Tapi bagaimana mungkin, memotong tali yang
telah menyelamatkannya, sementara dinding ini begitu terjal? Pandanganku
terhalang oleh salju ini, bagaimana aku bisa tahu? Banyak sekali pertanyaan
dalam dirinya. Lama ia merenungi keputusan ini, dan ia tak mengambil keputusan
apa-apa…
Beberapa minggu kemudian, seorang pendaki menemukan ada tubuh yang tergantung terbalik
di sebuah dinding terjal. Tubuh itu tampak membeku,dan tampak telah meninggal
karena kedinginan. Sementara itu, batas tubuh itu dengan tanah, hanya berjarak
1 meter saja….
***
Sahabat, mungkin kita akan berkata, betapa bodohnya pendaki itu, yang tak mau menuruti
kata hatinya. Kita mungkin akan menyesalkan tindakan pendaki itu yang tak mau
memotong saja tali pengaitnya. Pendaki itu tentu akan bisa selamat dengan membiarkannya
terjatuh ke tanah yang hanya berjarak 1 meter. Ia tentu tak harus mati kedinginan
karena tali itulah yang justru membuatnya terhalang.
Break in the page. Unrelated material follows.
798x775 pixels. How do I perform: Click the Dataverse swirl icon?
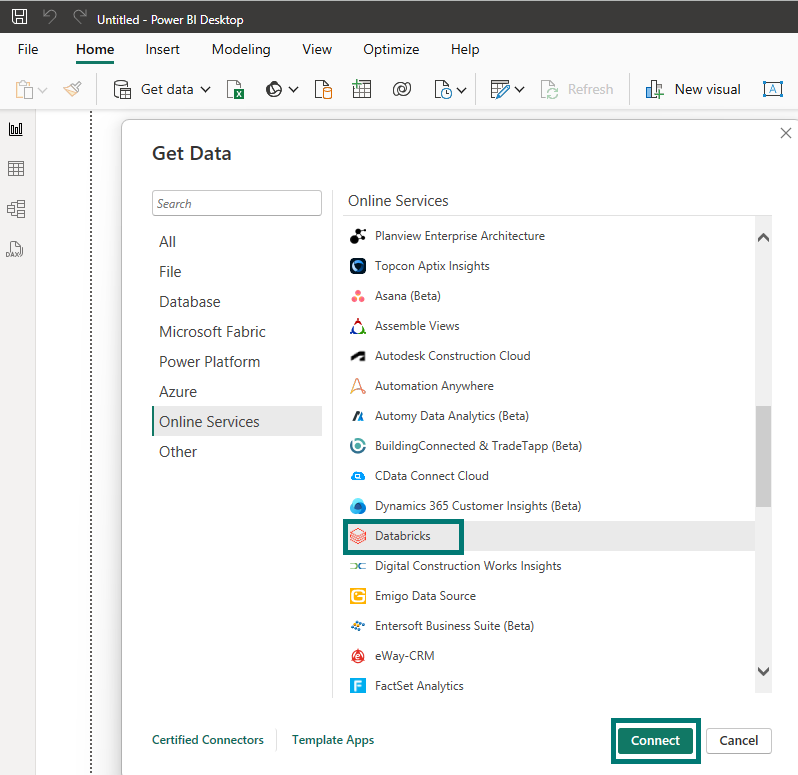(x=402, y=89)
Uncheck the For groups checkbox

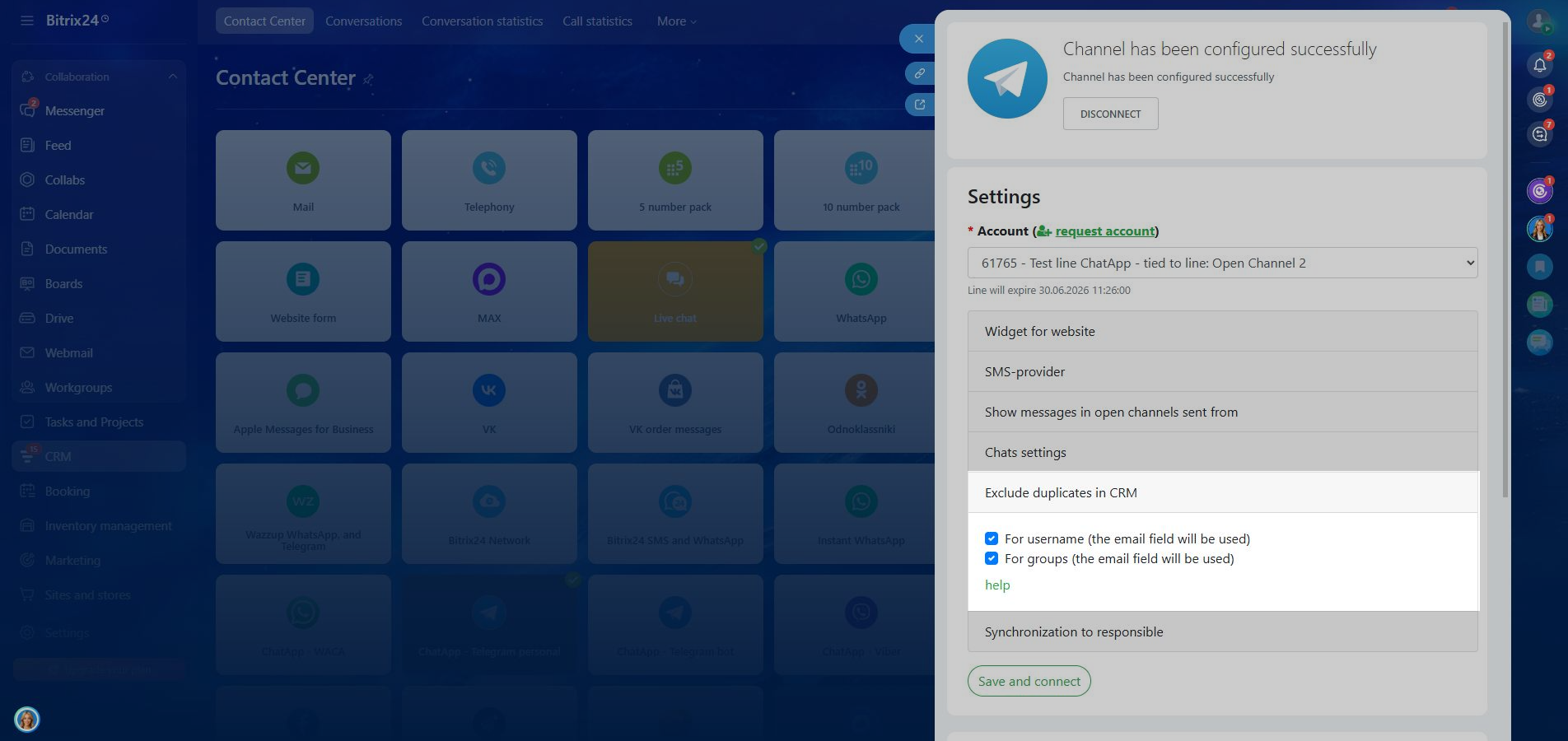[x=992, y=558]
Begitulah, kadang kita berpikir, mengapa Sang Pencipta tampak tak melindungi
hambaNya? Kita mungkin sering merasa, mengapa ada banyak sekali beban, masalah,
hambatan yang kita hadapi dalam mendaki jalan kehidupan ini.
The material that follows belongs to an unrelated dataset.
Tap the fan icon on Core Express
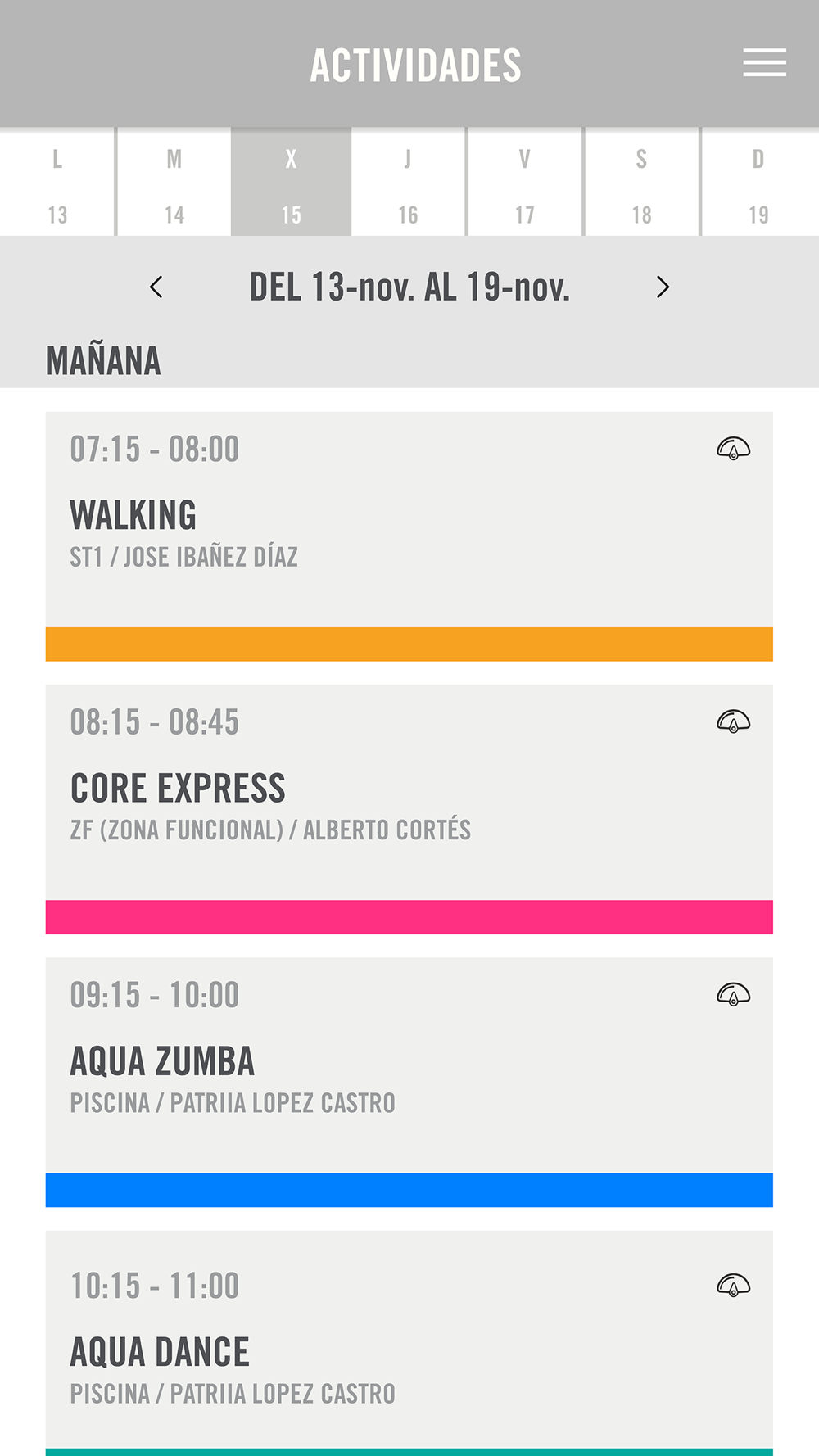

Kita sering mendapati ada banyak sekali badai-badai salju yang terus menghantam
tubuh kita. Mengapa tak disediakan saja, jalan yang lurus, tanpa perlu
menanjak, agar kita terbebas dari semua halangan itu?
Namun sahabat, cobaan yang diberikan Sang Pencipta buat kita, adalah latihan, adalah
ujian, adalah layaknya besi-besi yang ditempa, adalah seperti pisau-pisau yang terus
diasah. Sesungguhnya, di dalam semua ujian, dan latihan itu, ada tersimpan
petunjuk-petunjuk,
ada tersembunyi tanda-tanda, asal KITA PERCAYA.
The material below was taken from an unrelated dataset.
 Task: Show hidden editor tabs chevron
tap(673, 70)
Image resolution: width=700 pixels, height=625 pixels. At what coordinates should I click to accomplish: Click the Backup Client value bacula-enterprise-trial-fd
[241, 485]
Ya, asal kita percaya. Seberapa besar rasa
percaya kita kepada Sang Pencipta, sehingga mampu membuat kita “memotong tali pengait” saat kita tergantung terbalik? Seberapa
besar rasa percaya kita kepada Sang Pencipta, hingga kita mau menyerahkan semua
yang ada dalam diri kita kepadaNya?
Karena percaya adanya di dalam hati, maka
tanamkan terus hal itu dalam kalbumu. Karena rasa percaya tersimpan dalam hati,
maka penuhilah nuranimu dengan kekuatan itu. Sahabat-ku, percayalah, akan ada
petunjuk-petunjuk Sang Pencipta dalam setiap langkah kita menapaki jalan kehidupan
ini. Carilah, gali, dan temukan rasa percaya itu dalam hatimu. Sebab, saat kita
telah percaya, maka petunjuk itu akan datang dengan tanpa disangka.